They say no news is good news, but the new News Corp. is making headlines. In mid-2013 media mogul Rupert Murdoch split his print media and broadcast media holdings into separate companies. News Corp. now consists of newspapers (The Wall Street Journal, New York Post, Australia's Herald Sun, and The Sun and The Times in the UK), information services ( Dow Jones and Factiva), and book publishing ( HarperCollins). It also owns FOX SPORTS Australia, a 60% stake in Australian real estate web portal REA Group, and a 50% share of Australian pay-TV provider FOXTEL. Murdoch’s US-based TV and film holdings were organized into Twenty-First Century Fox, which took over the airwaves with such stations as FOX and FOX News.
News Corp. divides its operations into five segments –- news and information services, book publishing, cable network programming, digital real estate services, and other. (Its 50% stake in FOXTEL is treated as an equity investment.) The print and digital media publications (news and information services, book publishing) account for the majority of revenues.

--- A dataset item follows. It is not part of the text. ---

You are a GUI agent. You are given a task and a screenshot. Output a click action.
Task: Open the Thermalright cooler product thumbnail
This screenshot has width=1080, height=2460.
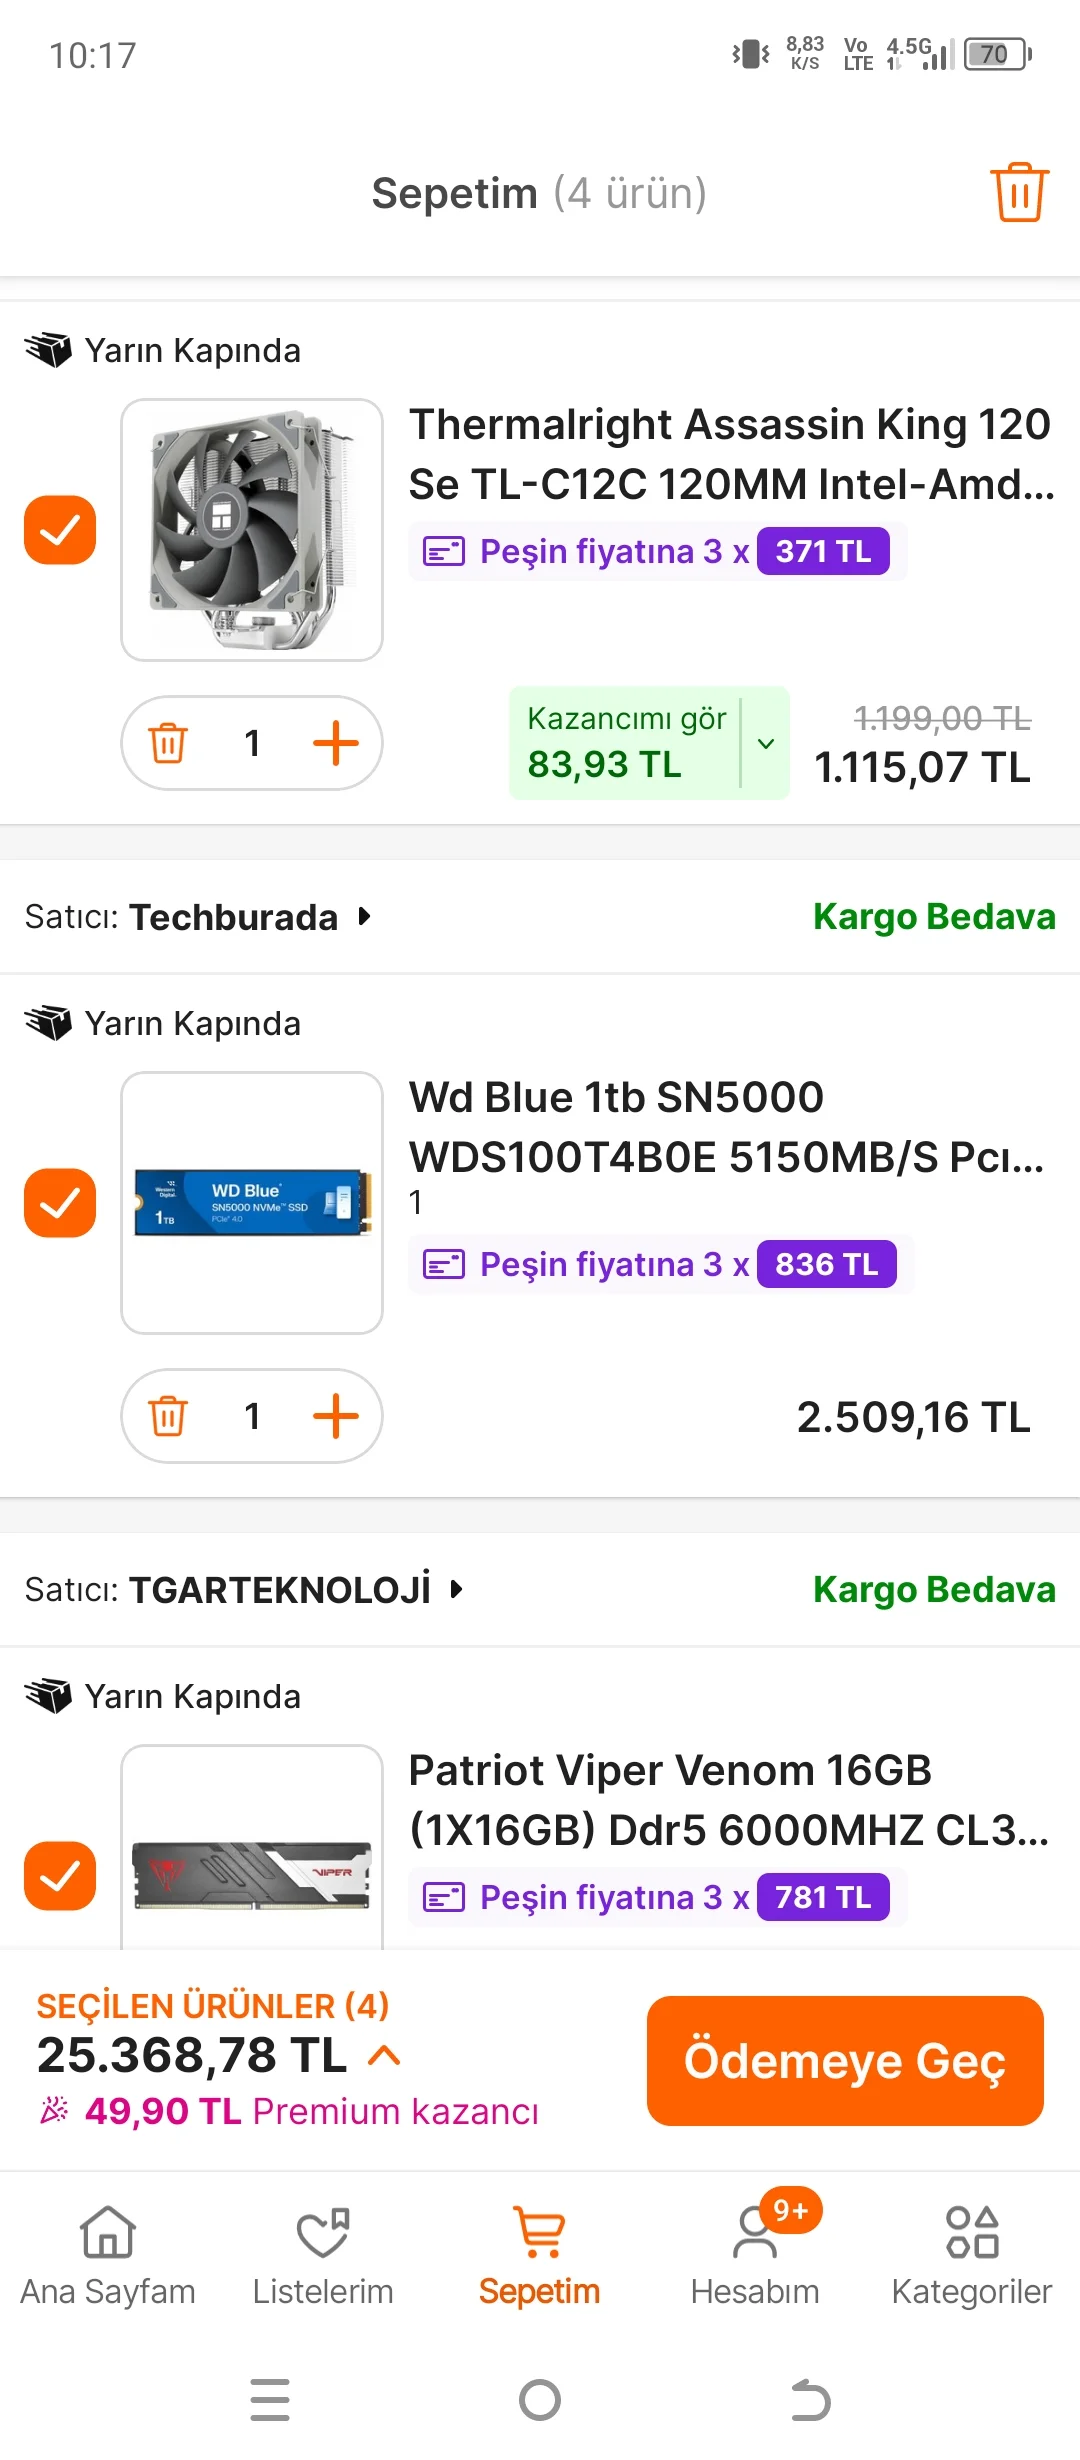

The news and information services segment also includes News America Marketing Group (NAMG), a publisher and distributor of coupons in newspapers and on the SmartSource.com website. NAMG’s customers include many of the largest consumer packaged-goods advertisers in the US and Canada. It reaches 74 million households for its freestanding coupon inserts and about 50,000 retail outlets for its in-store advertising.
During the split Murdoch moved the Australian TV operations to News Corp. in order to allow the US TV operations to grow as a stand-alone division. Its “other” division consists of digital education business Amplify.
The company’s subsidiaries are located in Australia, the UK, and the US. In addition, book publisher HarperCollins has a warehouse in Scotland and Dow Jones runs an office in Hong Kong. North America accounts for more than 40% of sales, while Australia makes up 35% and the UK racks up a quarter of sales.
The unspoken impetus for the split came about as damage control over the phone-hacking and payments to public officials scandal at UK-based newspaper The News of the World. News Corp. shut down The News of the World in July 2011, but shareholders still expressed concern over how the scandal and subsequent fallout would affect all of the company’s other media holdings.
Splitting the business into separate publishing and entertainment companies allows each company to pursue uninhibited industry-specific opportunities, benefit from greater financial and operational flexibility, and provide investors with a more targeted investment opportunity.
Overall revenues fell 5% in 2012 to $8.6 billion primarily due to reduced revenues in the UK’s newspaper business News International following the 2011 closure of The News of the World. Lower advertising and circulation revenues at its Australian newspapers also affected the top line. In addition, the company recorded a net loss for 2012 due to expenses associated with the corporate split.
Mergers and Acquisitions
In September 2013 News Corp. exited the small-town local newspaper business when it sold its Dow Jones Local Media Group, with 33 publications, to an affiliate of Fortress Investment Group to be managed by GateHouse Media. The Dow Jones Local Media Group daily newspapers included the Cape Cod Times (Hyannis, Massachusetts) and The Record (Stockton, California). In addition to daily and weekly newspapers, it also operated the papers' websites as well as news and advertising niche publications.
Chairman Rupert Murdoch, with an estimated net worth of $11 billion, owns almost 40% of the company's voting stock.